(Stored data entries)
● ● ● ● ●
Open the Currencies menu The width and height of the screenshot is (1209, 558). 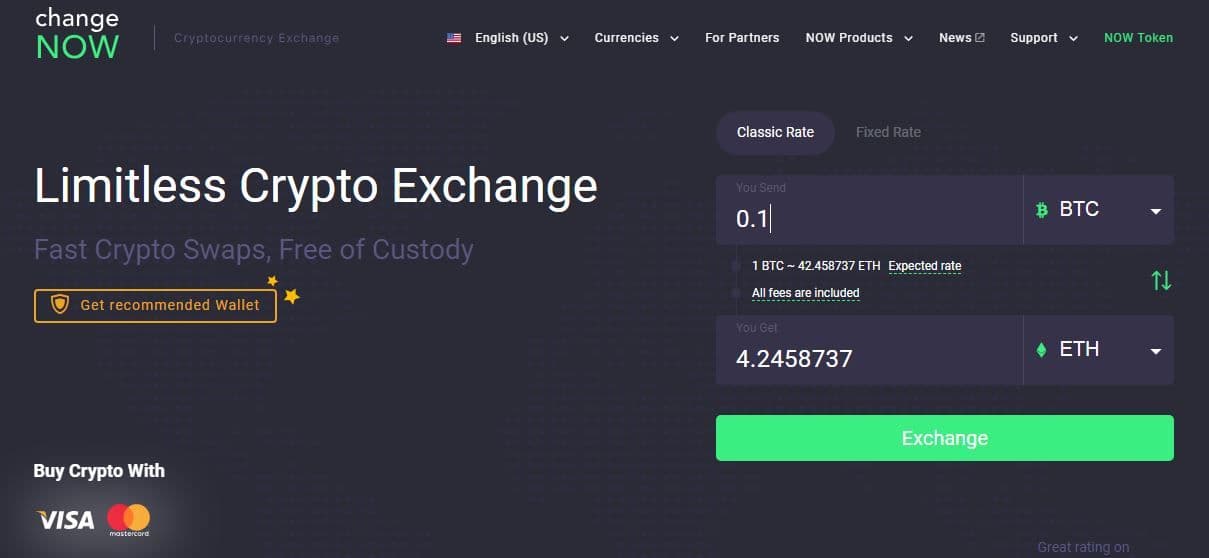pos(636,38)
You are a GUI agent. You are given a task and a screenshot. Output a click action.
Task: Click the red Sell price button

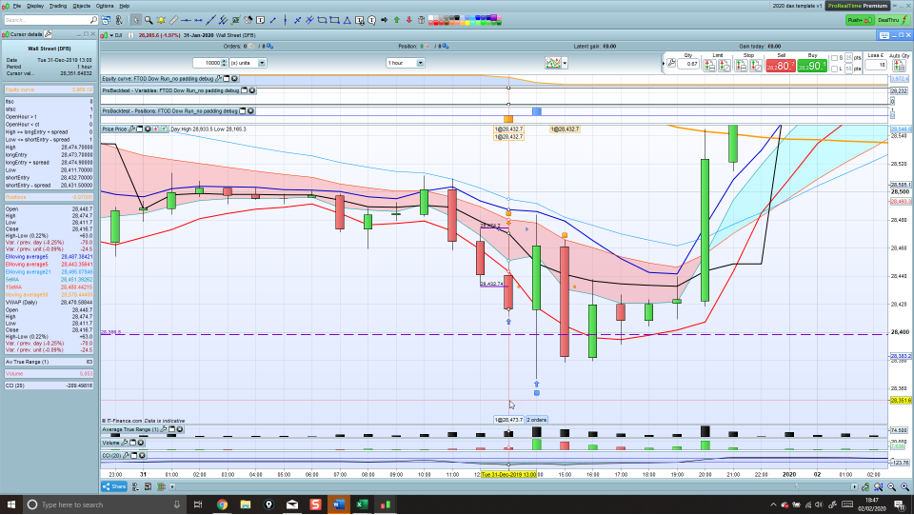780,65
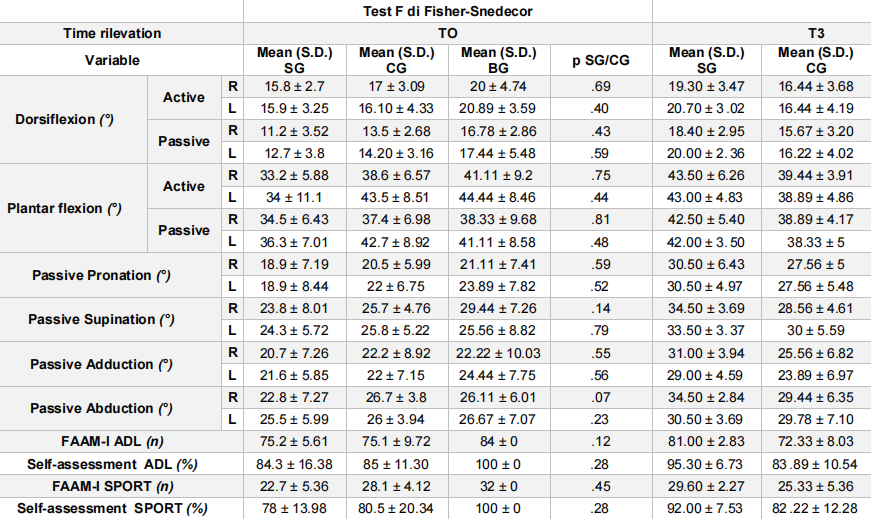Screen dimensions: 871x519
Task: Click the 'Passive Supination (°)' row label
Action: pos(101,319)
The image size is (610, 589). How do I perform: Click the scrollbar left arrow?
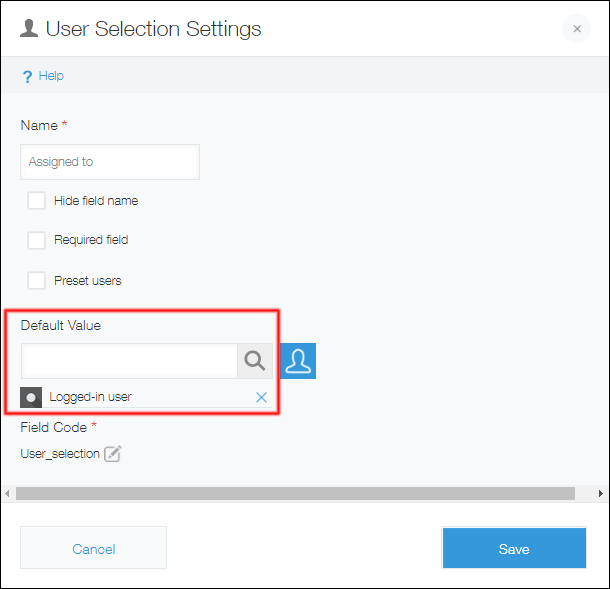(x=7, y=493)
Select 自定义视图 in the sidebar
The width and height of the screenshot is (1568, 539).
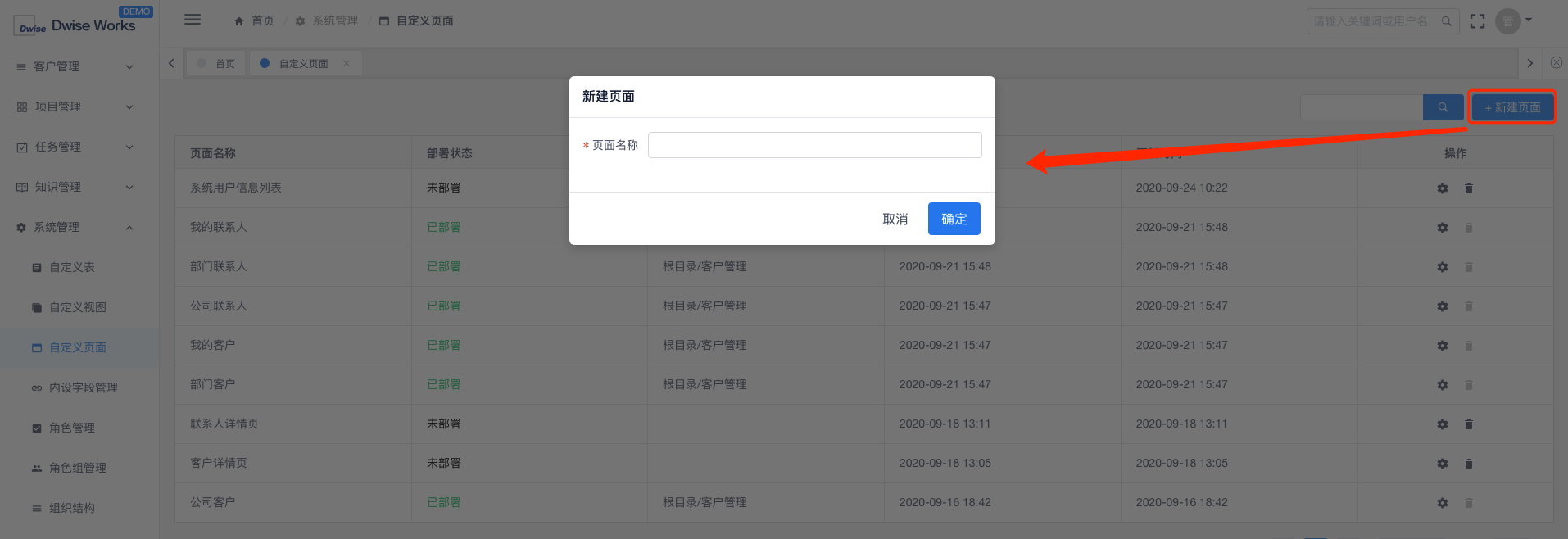78,307
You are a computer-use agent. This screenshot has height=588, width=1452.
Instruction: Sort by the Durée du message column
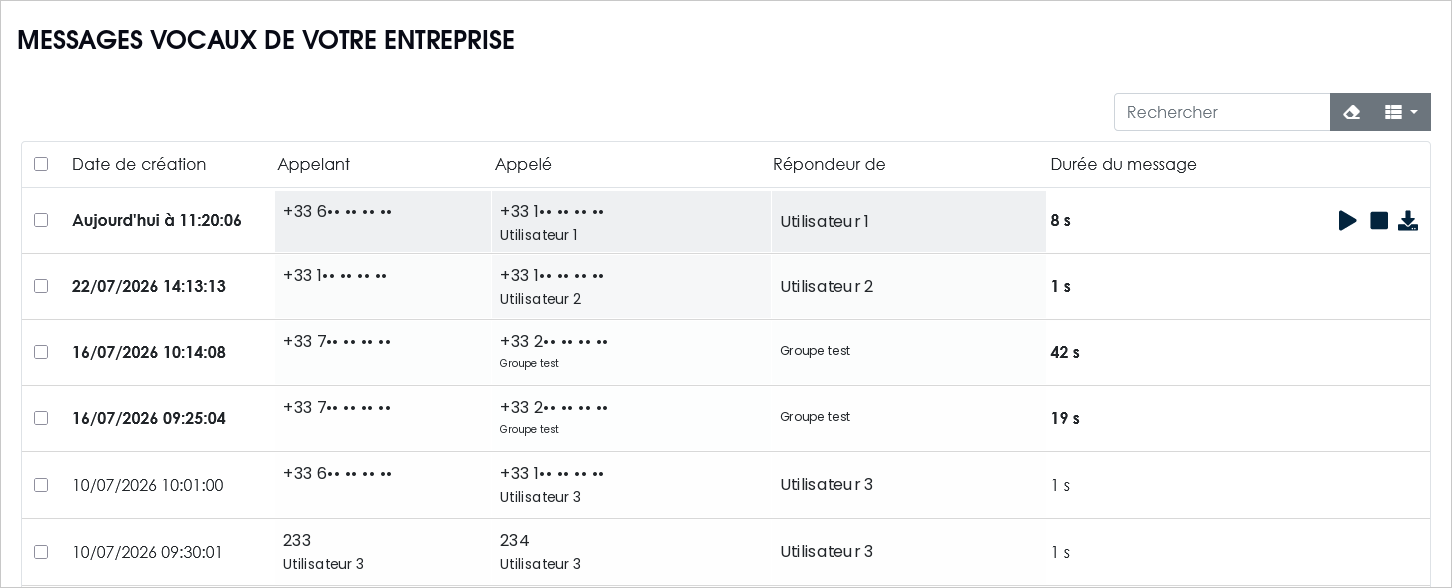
● ● ● ● ●
◆ INSTRUCTIONS FOR THE TASK:
Please print exactly the lines from the line containing "The image size" through the end of the records above, both included, leaving out every picture.

◆ ANSWER FOR THE TASK:
The image size is (610, 589). How do I perform: Click the scrollbar left arrow?
(x=7, y=493)
Select 自定义视图 in the sidebar
The width and height of the screenshot is (1568, 539).
78,307
You are a computer-use agent. This screenshot has height=588, width=1452.
Instruction: Sort by the Durée du message column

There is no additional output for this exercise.